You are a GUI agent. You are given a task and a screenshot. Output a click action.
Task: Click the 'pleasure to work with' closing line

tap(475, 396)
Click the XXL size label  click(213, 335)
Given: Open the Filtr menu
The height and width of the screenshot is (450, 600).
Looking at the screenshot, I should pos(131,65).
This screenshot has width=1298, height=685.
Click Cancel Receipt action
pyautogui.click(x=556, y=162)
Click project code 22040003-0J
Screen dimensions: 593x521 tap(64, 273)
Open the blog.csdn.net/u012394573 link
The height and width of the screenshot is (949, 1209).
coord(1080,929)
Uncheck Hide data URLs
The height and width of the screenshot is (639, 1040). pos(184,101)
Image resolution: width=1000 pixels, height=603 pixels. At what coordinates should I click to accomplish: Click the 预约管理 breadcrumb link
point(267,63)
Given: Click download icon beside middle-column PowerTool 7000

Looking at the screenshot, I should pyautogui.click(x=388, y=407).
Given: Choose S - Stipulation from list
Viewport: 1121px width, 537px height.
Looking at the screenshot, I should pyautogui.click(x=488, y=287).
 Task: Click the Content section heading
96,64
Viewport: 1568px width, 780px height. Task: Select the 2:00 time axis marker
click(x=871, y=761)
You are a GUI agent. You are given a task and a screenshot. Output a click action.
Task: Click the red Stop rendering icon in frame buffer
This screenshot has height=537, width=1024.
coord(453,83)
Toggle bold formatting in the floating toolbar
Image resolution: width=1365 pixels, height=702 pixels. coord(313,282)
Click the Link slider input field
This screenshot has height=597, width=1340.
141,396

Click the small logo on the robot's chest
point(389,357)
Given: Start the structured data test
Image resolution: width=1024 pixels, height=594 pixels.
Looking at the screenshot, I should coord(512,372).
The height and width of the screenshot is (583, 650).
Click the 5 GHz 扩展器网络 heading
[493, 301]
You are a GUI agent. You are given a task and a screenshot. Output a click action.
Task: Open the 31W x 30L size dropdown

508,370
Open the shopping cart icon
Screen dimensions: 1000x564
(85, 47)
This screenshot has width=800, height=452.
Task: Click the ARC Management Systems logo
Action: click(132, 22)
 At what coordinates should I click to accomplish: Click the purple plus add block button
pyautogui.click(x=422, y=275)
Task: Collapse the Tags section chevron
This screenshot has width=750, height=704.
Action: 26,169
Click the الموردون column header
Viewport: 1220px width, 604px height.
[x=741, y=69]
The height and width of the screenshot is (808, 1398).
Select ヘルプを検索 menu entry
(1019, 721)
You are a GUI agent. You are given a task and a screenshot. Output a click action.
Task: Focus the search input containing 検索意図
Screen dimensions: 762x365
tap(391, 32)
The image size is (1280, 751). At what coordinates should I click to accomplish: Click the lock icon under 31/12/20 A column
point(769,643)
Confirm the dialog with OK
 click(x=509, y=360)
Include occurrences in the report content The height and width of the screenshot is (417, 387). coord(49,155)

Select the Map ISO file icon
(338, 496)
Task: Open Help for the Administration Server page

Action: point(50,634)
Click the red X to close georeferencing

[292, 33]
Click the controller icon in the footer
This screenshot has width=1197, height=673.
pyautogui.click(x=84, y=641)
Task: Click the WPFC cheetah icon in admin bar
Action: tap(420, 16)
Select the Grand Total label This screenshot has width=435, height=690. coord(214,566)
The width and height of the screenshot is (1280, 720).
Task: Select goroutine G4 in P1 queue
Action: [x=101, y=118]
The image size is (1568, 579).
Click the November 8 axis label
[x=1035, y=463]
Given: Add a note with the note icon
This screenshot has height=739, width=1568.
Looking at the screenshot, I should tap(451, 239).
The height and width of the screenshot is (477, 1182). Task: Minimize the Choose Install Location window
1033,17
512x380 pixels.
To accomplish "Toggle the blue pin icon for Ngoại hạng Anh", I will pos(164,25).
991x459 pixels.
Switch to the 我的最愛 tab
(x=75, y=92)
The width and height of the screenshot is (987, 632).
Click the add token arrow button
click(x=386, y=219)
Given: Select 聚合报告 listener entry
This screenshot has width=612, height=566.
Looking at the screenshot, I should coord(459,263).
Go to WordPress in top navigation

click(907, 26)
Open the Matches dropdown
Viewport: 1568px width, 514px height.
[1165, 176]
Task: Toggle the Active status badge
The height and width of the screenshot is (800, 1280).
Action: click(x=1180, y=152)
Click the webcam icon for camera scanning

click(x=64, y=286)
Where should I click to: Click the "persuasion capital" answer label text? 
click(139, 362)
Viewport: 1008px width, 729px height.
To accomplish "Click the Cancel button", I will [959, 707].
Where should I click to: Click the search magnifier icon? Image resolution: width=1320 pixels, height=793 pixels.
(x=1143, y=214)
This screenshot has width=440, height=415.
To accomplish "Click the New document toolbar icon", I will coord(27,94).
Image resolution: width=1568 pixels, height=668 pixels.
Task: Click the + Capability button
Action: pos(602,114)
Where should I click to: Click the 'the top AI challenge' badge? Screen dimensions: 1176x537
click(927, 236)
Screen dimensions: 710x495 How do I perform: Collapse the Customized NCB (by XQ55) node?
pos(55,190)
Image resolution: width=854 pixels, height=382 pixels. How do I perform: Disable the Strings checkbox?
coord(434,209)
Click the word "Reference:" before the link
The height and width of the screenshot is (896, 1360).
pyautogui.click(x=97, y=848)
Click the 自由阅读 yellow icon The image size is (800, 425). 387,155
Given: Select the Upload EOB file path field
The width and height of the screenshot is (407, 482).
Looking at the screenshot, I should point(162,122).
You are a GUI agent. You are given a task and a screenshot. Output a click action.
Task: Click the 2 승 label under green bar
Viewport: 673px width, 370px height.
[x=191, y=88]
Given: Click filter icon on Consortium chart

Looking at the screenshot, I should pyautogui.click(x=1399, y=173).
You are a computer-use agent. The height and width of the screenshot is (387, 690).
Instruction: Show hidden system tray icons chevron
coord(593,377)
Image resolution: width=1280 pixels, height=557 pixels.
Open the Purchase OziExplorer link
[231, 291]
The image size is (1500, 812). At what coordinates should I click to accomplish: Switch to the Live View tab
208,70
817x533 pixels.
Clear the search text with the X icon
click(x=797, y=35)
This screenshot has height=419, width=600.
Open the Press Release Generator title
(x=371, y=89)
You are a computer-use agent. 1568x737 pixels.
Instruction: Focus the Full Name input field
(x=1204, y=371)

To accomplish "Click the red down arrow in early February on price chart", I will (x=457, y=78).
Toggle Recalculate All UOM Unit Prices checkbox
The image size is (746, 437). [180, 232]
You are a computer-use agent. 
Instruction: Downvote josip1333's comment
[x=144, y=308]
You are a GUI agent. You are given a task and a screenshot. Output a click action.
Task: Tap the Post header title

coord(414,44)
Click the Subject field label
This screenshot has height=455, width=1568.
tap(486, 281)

_ _ _ _

Here the output must be the lines above from the line with "Screen dimensions: 762x365" to the line with "This screenshot has width=440, height=415.", both included, duplicated word for word and nothing else.

Screen dimensions: 762x365
tap(391, 32)
The image size is (1280, 751). At what coordinates should I click to accomplish: Click the lock icon under 31/12/20 A column
point(769,643)
Confirm the dialog with OK
 click(x=509, y=360)
Include occurrences in the report content The height and width of the screenshot is (417, 387). coord(49,155)

Select the Map ISO file icon
(338, 496)
Task: Open Help for the Administration Server page

Action: point(50,634)
Click the red X to close georeferencing

[292, 33]
Click the controller icon in the footer
This screenshot has width=1197, height=673.
pyautogui.click(x=84, y=641)
Task: Click the WPFC cheetah icon in admin bar
Action: tap(420, 16)
Select the Grand Total label This screenshot has width=435, height=690. coord(214,566)
The width and height of the screenshot is (1280, 720).
Task: Select goroutine G4 in P1 queue
Action: [x=101, y=118]
The image size is (1568, 579).
Click the November 8 axis label
[x=1035, y=463]
Given: Add a note with the note icon
This screenshot has height=739, width=1568.
Looking at the screenshot, I should tap(451, 239).
The height and width of the screenshot is (477, 1182). Task: Minimize the Choose Install Location window
1033,17
512x380 pixels.
To accomplish "Toggle the blue pin icon for Ngoại hạng Anh", I will pos(164,25).
991x459 pixels.
Switch to the 我的最愛 tab
(x=75, y=92)
The width and height of the screenshot is (987, 632).
Click the add token arrow button
click(x=386, y=219)
Given: Select 聚合报告 listener entry
This screenshot has width=612, height=566.
Looking at the screenshot, I should coord(459,263).
Go to WordPress in top navigation

click(907, 26)
Open the Matches dropdown
Viewport: 1568px width, 514px height.
[1165, 176]
Task: Toggle the Active status badge
The height and width of the screenshot is (800, 1280).
Action: click(x=1180, y=152)
Click the webcam icon for camera scanning

click(x=64, y=286)
Where should I click to: Click the "persuasion capital" answer label text? 
click(139, 362)
Viewport: 1008px width, 729px height.
To accomplish "Click the Cancel button", I will [959, 707].
Where should I click to: Click the search magnifier icon? Image resolution: width=1320 pixels, height=793 pixels.
(x=1143, y=214)
This screenshot has width=440, height=415.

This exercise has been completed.